> _DOCUMENT EXTRACT_

>>>

Install required and/or update third-party libraries

[ ]:
!python -m pip install -Uq pip
!python -m pip install -q awswrangler==2.2.0 imbalanced-learn==0.7.0 sagemaker==2.23.0 boto3==1.17.70

Import libraries

[ ]:
import json
import time
import boto3
import sagemaker
import numpy as np
import pandas as pd
import awswrangler as wr
import matplotlib.pyplot as plt
from imblearn.over_sampling import SMOTE
from sagemaker.xgboost.estimator import XGBoost

from model_package_src.inference_specification import InferenceSpecification

%matplotlib inline

Set region, boto3 and SageMaker SDK variables

[ ]:
# You can change this to a region of your choice
import sagemaker

region = sagemaker.Session().boto_region_name
print("Using AWS Region: {}".format(region))
[ ]:
boto3.setup_default_session(region_name=region)

boto_session = boto3.Session(region_name=region)

s3_client = boto3.client("s3", region_name=region)

sagemaker_boto_client = boto_session.client("sagemaker")

sagemaker_session = sagemaker.Session(
    boto_session=boto_session, sagemaker_client=sagemaker_boto_client
)

sagemaker_role = sagemaker.get_execution_role()

<<<

From the SageMaker setup notebook, please translate the sentence "You can change this to a region of your choice" into Spanish. The listing has no part in this.

> _PROVIDED MATERIAL_
>>>

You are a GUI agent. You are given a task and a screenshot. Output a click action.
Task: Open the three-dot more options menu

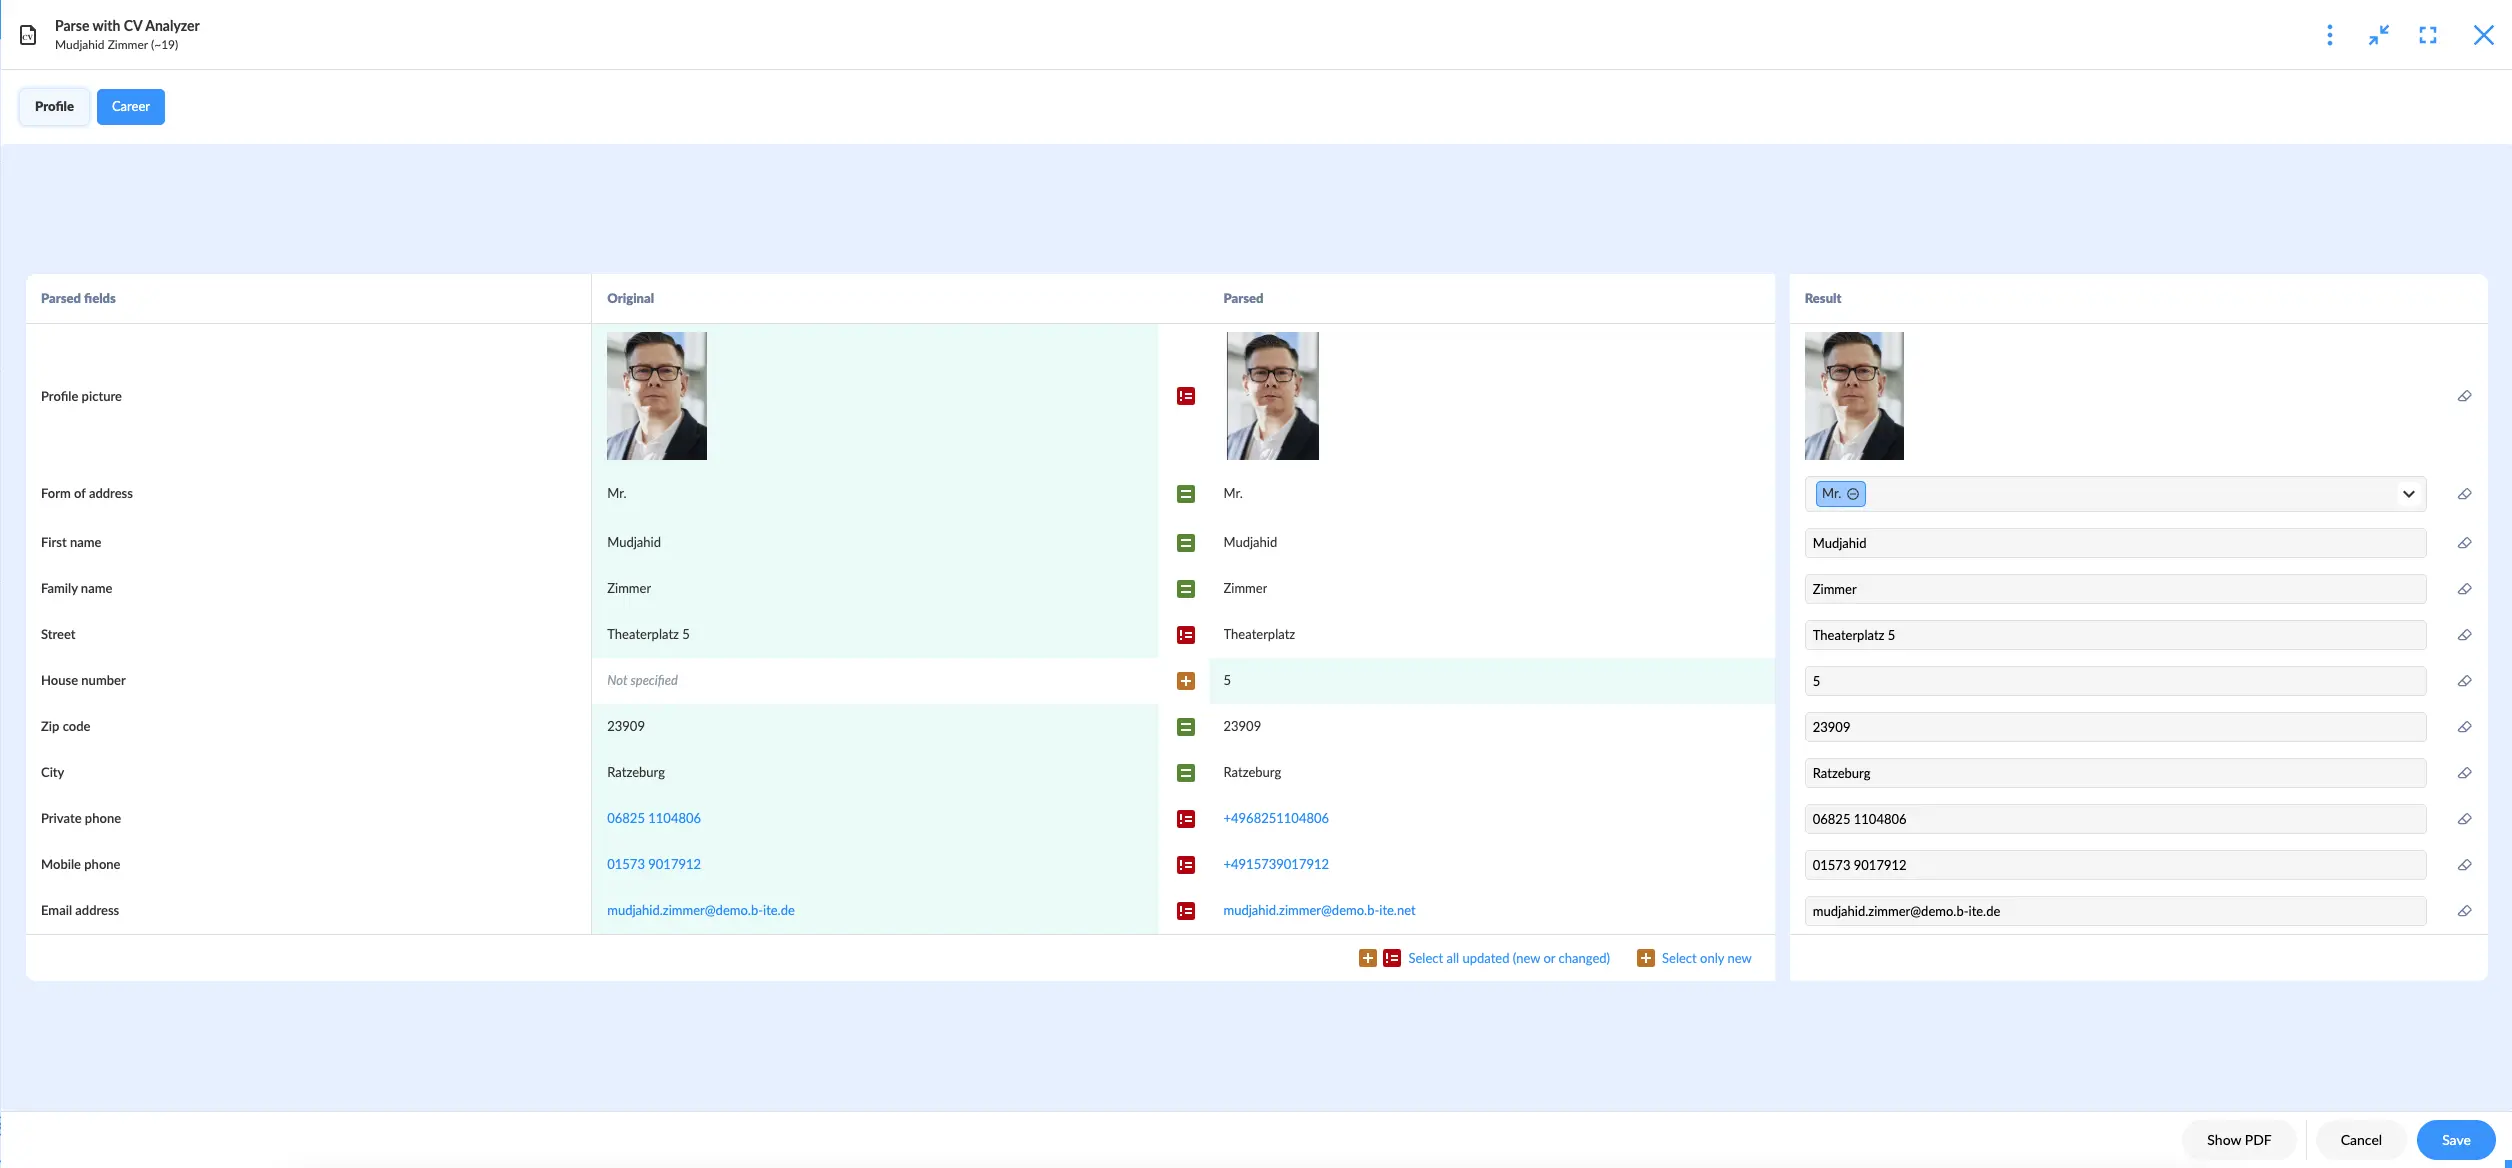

<<<

> _EXERCISE RESULT_
Puede cambiar esto a una región de su elección.